> Activity:
Say nothing but the number of lines below in which the string "agent" appears.

Segment Start: Data for the task

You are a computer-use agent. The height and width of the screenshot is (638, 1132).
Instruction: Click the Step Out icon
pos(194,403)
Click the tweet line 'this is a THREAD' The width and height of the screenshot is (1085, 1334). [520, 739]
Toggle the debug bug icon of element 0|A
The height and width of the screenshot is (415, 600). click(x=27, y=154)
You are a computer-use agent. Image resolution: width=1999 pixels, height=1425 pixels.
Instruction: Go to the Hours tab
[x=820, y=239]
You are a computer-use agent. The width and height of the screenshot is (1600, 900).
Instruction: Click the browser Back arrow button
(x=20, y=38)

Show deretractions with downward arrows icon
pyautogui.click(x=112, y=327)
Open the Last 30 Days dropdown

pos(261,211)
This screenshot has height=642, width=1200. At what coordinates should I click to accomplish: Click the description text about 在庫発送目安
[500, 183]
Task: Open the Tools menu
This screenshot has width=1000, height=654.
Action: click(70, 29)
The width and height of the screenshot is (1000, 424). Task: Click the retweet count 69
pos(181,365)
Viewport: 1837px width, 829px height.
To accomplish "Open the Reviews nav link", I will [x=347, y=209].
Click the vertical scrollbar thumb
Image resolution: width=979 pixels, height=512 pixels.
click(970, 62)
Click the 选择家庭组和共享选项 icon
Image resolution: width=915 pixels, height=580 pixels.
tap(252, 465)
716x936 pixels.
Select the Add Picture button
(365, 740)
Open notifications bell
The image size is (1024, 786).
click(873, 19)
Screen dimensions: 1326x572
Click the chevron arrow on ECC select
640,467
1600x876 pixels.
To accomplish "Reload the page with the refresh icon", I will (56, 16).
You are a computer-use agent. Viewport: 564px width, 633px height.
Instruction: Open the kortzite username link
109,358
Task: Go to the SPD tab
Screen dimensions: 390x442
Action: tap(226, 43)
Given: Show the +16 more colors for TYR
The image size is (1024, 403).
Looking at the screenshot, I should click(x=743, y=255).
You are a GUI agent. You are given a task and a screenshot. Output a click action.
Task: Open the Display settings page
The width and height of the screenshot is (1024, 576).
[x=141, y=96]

Segment End: Data for the task

> Response area:
5